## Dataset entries
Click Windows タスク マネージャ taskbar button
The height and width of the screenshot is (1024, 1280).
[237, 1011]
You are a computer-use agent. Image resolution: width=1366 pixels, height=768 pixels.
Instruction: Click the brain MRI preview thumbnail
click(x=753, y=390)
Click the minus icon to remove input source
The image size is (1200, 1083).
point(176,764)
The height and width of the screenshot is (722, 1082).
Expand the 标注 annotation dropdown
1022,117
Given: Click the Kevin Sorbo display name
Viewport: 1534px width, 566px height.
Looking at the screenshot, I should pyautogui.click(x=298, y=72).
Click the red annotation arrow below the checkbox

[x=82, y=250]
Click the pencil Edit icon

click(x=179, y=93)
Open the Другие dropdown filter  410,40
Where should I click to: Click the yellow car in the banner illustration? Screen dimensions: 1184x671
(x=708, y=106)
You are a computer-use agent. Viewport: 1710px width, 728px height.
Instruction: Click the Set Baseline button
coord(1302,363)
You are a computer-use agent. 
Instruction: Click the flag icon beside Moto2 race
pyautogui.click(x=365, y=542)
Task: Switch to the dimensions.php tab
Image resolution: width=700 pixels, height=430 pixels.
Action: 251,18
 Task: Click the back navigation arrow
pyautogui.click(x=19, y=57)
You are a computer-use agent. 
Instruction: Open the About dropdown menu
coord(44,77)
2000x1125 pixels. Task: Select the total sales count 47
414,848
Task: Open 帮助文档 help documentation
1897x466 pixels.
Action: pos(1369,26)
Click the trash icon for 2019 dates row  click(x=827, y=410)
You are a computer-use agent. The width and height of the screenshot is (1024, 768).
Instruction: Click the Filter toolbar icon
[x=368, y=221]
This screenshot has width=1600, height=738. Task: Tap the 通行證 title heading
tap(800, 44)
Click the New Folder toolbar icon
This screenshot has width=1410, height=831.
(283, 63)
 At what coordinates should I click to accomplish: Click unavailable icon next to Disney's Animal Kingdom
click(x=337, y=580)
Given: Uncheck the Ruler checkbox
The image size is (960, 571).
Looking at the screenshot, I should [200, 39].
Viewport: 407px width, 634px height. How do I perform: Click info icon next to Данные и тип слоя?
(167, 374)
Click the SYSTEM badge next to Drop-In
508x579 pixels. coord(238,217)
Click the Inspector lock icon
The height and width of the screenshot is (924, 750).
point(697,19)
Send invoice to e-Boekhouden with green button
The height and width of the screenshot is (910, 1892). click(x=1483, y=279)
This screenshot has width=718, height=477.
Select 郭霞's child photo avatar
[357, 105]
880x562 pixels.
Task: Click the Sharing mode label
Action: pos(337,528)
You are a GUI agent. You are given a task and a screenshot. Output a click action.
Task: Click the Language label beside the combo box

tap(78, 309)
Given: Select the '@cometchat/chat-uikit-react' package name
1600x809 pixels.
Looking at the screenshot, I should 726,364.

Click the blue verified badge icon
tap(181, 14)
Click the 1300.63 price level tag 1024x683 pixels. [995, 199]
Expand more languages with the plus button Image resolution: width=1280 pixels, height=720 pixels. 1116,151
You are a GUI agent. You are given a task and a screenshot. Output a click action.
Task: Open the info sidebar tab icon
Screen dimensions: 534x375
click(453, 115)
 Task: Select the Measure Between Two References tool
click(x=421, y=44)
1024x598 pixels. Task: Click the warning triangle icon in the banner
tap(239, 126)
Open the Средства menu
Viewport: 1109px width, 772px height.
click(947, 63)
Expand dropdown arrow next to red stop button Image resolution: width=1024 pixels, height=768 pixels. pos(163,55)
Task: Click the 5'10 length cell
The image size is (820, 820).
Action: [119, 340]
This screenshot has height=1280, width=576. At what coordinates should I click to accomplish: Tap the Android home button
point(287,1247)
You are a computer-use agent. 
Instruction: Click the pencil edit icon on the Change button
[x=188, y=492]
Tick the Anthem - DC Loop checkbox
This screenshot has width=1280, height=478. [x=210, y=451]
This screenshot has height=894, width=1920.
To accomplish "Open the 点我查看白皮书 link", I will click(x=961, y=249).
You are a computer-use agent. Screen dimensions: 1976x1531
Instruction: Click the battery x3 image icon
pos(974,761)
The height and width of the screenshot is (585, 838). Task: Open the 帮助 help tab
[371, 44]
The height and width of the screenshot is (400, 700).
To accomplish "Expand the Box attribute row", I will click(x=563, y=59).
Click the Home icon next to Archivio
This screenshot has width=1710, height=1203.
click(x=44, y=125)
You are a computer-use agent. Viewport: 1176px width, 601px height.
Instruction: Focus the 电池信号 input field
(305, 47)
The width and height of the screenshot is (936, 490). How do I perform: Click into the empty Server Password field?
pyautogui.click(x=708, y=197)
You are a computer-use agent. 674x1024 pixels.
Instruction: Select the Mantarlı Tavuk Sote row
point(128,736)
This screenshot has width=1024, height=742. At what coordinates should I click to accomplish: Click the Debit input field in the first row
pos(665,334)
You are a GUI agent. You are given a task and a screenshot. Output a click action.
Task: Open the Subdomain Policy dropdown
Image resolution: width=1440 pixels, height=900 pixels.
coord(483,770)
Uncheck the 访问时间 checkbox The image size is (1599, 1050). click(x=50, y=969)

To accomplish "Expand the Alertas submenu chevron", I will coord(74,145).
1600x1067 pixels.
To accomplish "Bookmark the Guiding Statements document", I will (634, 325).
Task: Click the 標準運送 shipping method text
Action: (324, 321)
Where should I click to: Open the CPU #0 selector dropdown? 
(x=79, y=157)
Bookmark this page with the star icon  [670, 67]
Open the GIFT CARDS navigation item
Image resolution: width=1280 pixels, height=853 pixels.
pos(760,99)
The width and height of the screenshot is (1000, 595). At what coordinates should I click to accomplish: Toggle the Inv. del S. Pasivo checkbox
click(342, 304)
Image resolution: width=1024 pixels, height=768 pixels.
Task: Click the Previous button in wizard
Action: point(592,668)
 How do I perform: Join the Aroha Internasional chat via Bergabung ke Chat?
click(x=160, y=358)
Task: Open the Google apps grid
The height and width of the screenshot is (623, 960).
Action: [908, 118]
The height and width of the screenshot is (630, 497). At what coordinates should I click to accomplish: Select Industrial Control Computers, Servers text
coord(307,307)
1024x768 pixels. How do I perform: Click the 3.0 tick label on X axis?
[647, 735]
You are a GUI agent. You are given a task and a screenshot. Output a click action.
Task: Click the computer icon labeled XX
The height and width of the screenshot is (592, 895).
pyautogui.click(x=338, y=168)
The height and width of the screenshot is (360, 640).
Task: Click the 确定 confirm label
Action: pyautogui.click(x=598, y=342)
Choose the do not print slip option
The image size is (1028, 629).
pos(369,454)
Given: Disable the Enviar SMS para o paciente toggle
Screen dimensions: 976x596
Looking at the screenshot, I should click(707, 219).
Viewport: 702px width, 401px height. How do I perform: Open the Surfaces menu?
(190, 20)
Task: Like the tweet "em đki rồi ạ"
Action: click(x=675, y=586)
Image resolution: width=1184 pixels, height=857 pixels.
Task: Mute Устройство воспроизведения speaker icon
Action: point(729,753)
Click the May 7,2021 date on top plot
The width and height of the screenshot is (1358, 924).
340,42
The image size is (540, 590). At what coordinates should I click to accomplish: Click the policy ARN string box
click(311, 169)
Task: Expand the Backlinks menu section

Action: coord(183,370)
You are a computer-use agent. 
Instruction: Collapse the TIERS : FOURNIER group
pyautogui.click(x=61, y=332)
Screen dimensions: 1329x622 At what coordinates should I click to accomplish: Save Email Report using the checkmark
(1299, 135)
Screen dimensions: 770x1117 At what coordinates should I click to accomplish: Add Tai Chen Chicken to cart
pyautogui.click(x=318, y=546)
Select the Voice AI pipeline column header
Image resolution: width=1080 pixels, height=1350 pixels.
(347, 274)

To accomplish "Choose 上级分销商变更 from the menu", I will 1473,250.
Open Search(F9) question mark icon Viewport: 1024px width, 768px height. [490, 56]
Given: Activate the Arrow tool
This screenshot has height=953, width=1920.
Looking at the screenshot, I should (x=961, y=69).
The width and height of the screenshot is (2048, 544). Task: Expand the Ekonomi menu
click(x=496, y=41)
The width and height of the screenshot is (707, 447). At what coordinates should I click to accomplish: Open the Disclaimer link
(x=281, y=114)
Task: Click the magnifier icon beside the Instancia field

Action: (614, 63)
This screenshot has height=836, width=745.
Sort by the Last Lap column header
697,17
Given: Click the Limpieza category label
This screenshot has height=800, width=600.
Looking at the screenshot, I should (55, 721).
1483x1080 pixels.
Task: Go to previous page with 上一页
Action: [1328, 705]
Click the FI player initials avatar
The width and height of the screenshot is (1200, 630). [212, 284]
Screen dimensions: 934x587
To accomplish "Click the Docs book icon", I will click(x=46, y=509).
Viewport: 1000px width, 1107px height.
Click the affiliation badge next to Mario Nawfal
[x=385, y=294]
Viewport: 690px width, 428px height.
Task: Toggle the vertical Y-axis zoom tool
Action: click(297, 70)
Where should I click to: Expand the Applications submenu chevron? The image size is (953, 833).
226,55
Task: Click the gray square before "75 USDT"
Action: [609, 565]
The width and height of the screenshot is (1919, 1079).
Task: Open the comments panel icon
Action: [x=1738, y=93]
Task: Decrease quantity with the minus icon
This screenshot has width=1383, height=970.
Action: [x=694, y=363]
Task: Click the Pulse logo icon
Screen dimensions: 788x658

## What is required
Report how many lines in this data include the string "minus", and nothing else.

## Written solution
2